## Begin Input data

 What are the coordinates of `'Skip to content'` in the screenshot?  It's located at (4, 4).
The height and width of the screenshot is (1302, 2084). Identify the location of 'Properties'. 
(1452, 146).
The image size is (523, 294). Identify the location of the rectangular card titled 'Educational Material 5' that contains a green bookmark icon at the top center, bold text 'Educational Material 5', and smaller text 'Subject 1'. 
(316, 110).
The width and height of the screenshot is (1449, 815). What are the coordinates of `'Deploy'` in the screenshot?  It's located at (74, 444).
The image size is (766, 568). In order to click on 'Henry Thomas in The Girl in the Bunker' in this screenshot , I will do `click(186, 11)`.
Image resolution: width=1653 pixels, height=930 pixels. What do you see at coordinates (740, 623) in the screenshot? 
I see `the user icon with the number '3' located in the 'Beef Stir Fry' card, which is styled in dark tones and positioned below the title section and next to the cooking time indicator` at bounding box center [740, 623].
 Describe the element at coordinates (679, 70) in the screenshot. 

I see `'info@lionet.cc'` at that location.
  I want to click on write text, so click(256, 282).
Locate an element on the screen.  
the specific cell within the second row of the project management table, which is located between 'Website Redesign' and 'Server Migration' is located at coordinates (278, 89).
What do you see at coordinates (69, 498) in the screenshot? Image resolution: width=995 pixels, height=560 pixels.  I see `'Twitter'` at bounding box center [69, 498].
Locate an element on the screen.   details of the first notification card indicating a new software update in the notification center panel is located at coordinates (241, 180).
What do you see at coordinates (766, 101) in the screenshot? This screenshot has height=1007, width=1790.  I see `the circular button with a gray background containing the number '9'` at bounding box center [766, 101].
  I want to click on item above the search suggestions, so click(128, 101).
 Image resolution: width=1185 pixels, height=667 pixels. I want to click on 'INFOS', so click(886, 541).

## End Input data

[Given task]: List each line in the rows above that contains the word "number".

[Written response]:
I see `the user icon with the number '3' located in the 'Beef Stir Fry' card, which is styled in dark tones and positioned below the title section and next to the cooking time indicator` at bounding box center [740, 623].
What do you see at coordinates (766, 101) in the screenshot? This screenshot has height=1007, width=1790.  I see `the circular button with a gray background containing the number '9'` at bounding box center [766, 101].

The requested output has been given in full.